Cinsiyetçiliğin hem kız, hem de erkek çocukları için bir savaş olduğunu düşünen Jessica Schiefauer, Oğlanlar’ı 27-28 yaşlarında yazmaya başladı, tamamladığındaysa 33 yaşındaydı. Yazar bu uzun yazma sürecini şöyle özetliyor:
“Okula gidersiniz, derslere girersiniz, bir şeyler öğrenirsiniz ama asıl derinizin altına işleyen okul koridorlarında öğrendiklerinizdir. Bilirsiniz, çekici olmak için belli tipte bir kız olmanız gerekir! Eğer bunu yapmazsanız orada size yer yoktur. Kitapta bahsettiğim “ceylan kızlar” gibi olmazsan sende bir şeylerin yanlış olduğunu düşünmeni sağlarlar. Eğer o kızlardan biri olmayı seçersen de senin asla kendin olmana izin vermezler. Okula giderken o kızlar gibi ilgi gören biri olmak istediğimi, böyle biri olmadığım için onları kıskandığımı hatırlıyorum. Aslında onların gördüğü ilgiyi görmek istemiyordum. Oğlanların özne, kızların nesne, oğlanların aktif, kızların pasif olduğu düşüncesinden kurtulmak çok zordu. Sanırım 28 yaşıma geldiğimde artık kendimi güvende hissediyordum. Geriye dönüp baktım ve bu deneyimleri yazmaya karar verdim. Bu kitabı yazarak içimdeki genç kızı bir parça rahatlattığımı ve bir şekilde onun intikamını aldığımı hissettim.
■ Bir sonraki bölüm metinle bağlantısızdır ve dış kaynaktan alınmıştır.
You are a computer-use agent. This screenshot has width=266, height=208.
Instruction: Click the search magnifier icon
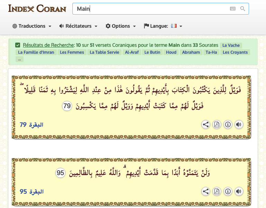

Kitaptaki karakterleri inşa ederken onlara farklı kadınlık özellikleri vermeye özen gösterdim. İkinci önemli motivasyonum ise trans geçiş süreci yaşayan arkadaşlarımdı. Ameliyat olmaları, terapiye gitmeleri gerekiyordu. Bu süreçler çok acı verici olabiliyordu. Hatta bazı arkadaşlarım intihara bile teşebbüs etti. Ben de kendimi bu kavganın içinde görüyordum. Hissettiğin kişi olabilme hakkın için kavga etmenin… Bedeni bir kıyafet olarak düşünmeye başladım. Sabah uyandığımızda dolabımızı açıp o gün için bir beden seçebildiğimizi hayal ettim. Hikâyede geçen maskeleri ve kostümleri kullanmamın sebebi de buydu. Kim, Momo ve Bella’nın güvende ve kendileri gibi hissettikleri sihirli bir dünya yaratmak istedim. Onların günlük gerçeğin dışına çıkmalarını ve özel güçlere sahiplermiş gibi hissetmelerini istedim. Çünkü onlar görünmez olmak istemiyordu, onlar oldukları kişi gibi görünmek istiyorlardı.”